Disclosure of Address

A question that I'm often asked in the course of children disputes is whether or not each parent has a right to know the other's address. The answer is that there is no rule that one parent must disclose their address to the other. This comes as a surprise to some parents, who believe they have a right to know where their children are living. Having said that, courts do usually prefer addresses to be disclosed unless there is a good reason why they should not, such as a history of domestic violence or harassment. If the address is not disclosed then there should obviously be some means of communication open between the parents, such as telephone or email, save in exceptional circumstances.

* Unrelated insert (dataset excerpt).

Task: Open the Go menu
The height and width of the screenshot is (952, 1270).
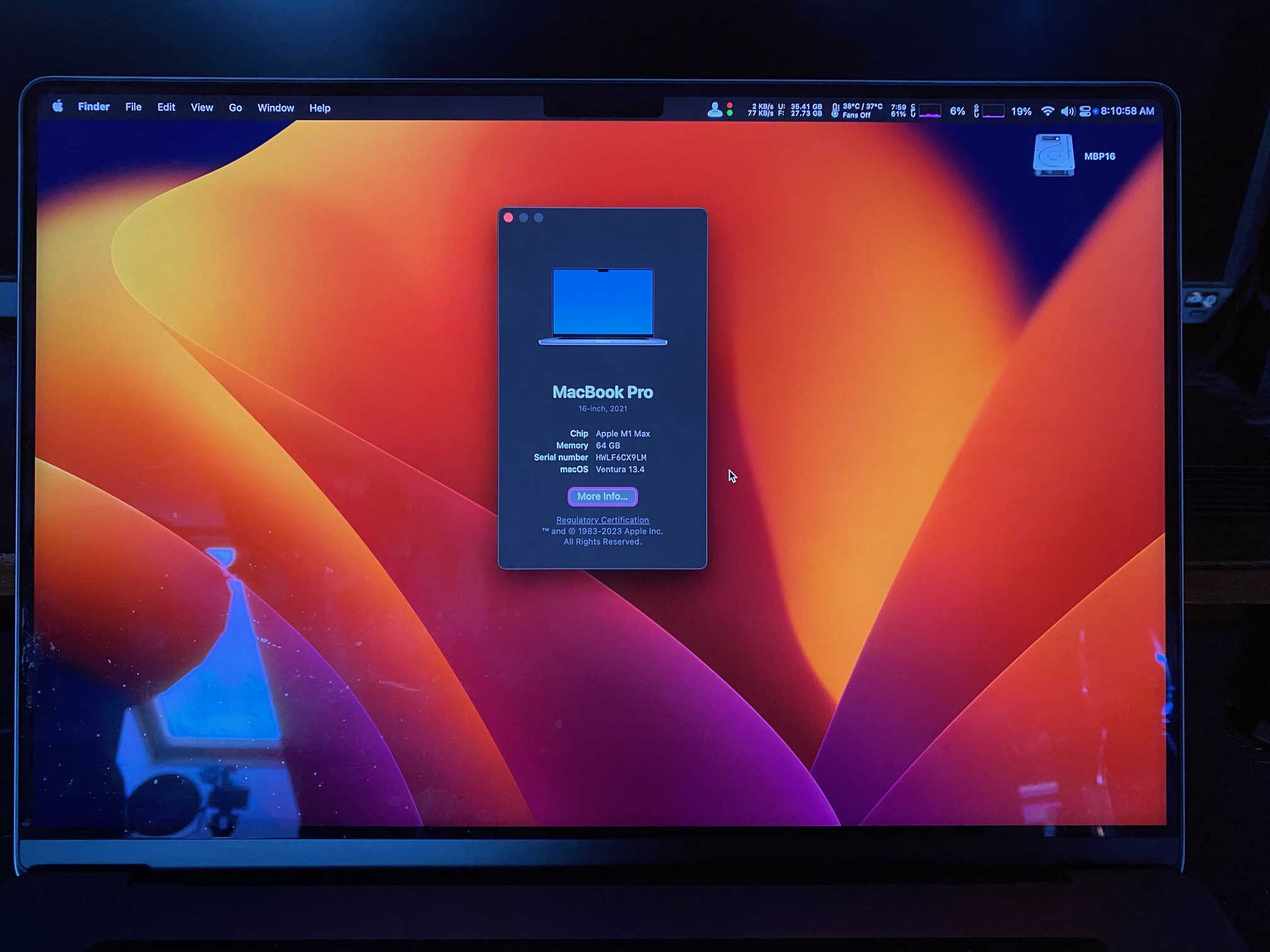Action: tap(235, 108)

What if the 'absent parent' wishes to apply for an order in respect of the children, such as a contact order, but does not know the whereabouts of the children? The answer is that they can apply for an order under section 33 of the Family Act 1986 requiring "any person", such as a relative, to disclose information to the court as to the whereabouts of the children. Note that the order directs that the information be given to the court, and not to the parent. Once the whereabouts of the children is known, the original application can proceed.


  1. The law should have a 'rule' that allows an absent parent to send birthday cards, presents and ensure legal obligations such as health and welfare of a child are honoured. Absent parents do have rights under the Child Welfare Act, such as knowing a child's living conditions. There needs to be resolution as some parents are using this 'gap' in the law as a means of causing emotional harm to the child.